Assets co-owned as joint tenants with right of survivorship automatically transfer to a surviving owner upon the other owner’s death, with no need for probate. Co-owners in Rhode Island can own both real estate and most personal property as joint tenants with right of survivorship. Rhode Island also recognizes tenancy by the entirety—another joint ownership form that includes a right of survivorship.  Tenancy by the entirety can only be used in Rhode Island for real estate and is only available for co-ownership by married spouses.

Transfer-on-Death (TOD) Deeds and Vehicle Titles:  Rhode Island does not currently allow TOD designations on either real estate deeds or motor vehicle titles. The Uniform Real Property Transfer on Death Act—a model statute authorizing TOD deeds—was introduced in the Rhode Island Legislature in 2021 but has not yet been enacted.

Spousal Shares: To protect against spousal disinheritance, Rhode Island law provides surviving spouses a waivable elective share in a decedent spouse’s estate.  The elective share is a life estate in all real estate owned by the deceased spouse, plus the surviving spouse’s share in personal property as if the deceased spouse left no will. The elective share—which is in addition to any family allowances benefitting the surviving spouse—is in lieu of provisions in favor of the surviving spouse in the deceased spouse’s will. The elective share value can be distributed in actual property (“in-kind”) or the value thereof.

If a decedent spouse is intestate (i.e., leaves no will), a surviving spouse receives a life estate in any real estate owned by the deceased spouse—plus a share in “surplus” personal property remaining after deducting specific bequests in the decedent’s will, creditor claims, final expenses, and administration costs. The surviving spouse’s personal-property share is one-half of the surplus if the deceased spouse died leaving children. If the deceased spouse died without children, the surviving spouse’s personal-property share is $50,000 plus one-half the remainder.

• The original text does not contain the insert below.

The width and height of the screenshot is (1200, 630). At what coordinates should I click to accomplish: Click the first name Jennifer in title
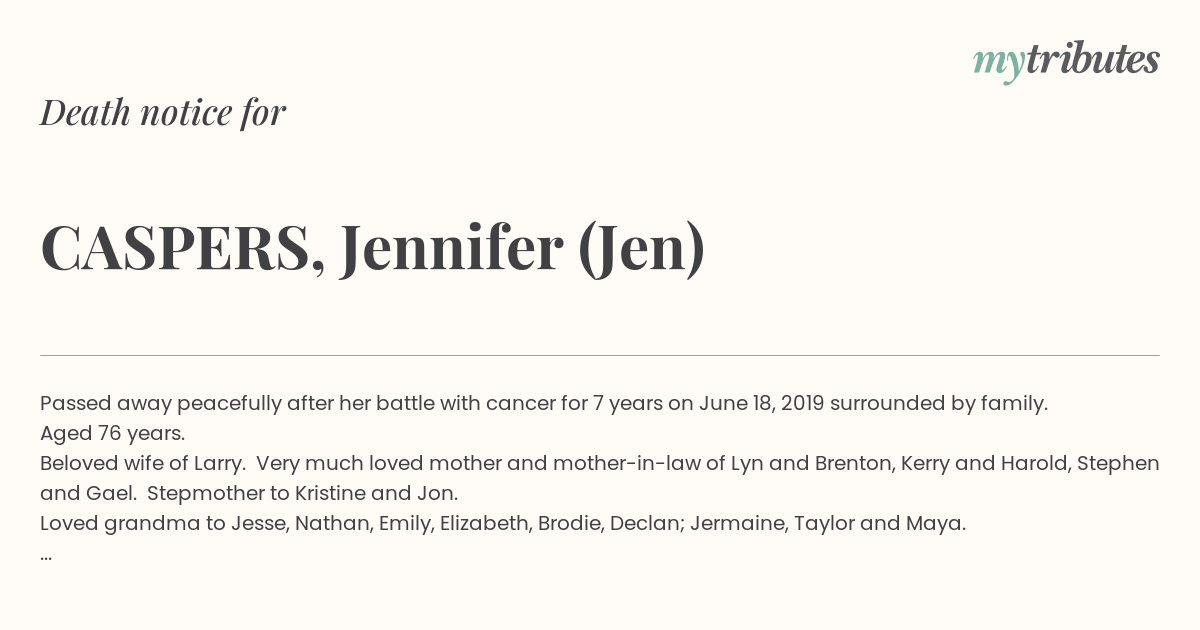coord(451,248)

Creating a will or trust does not have to be difficult or intimidating.  However, certain circumstances—like second marriages, stepchildren, aging parents, special needs beneficiaries, guardianships, and business interests (to name a few)—can add a layer of complexity and result in unforeseen long-term consequences.  Whenever any out-of-the-ordinary issues are present, it’s a good idea to consult with an experienced attorney familiar with and licensed under the laws of the relevant jurisdiction.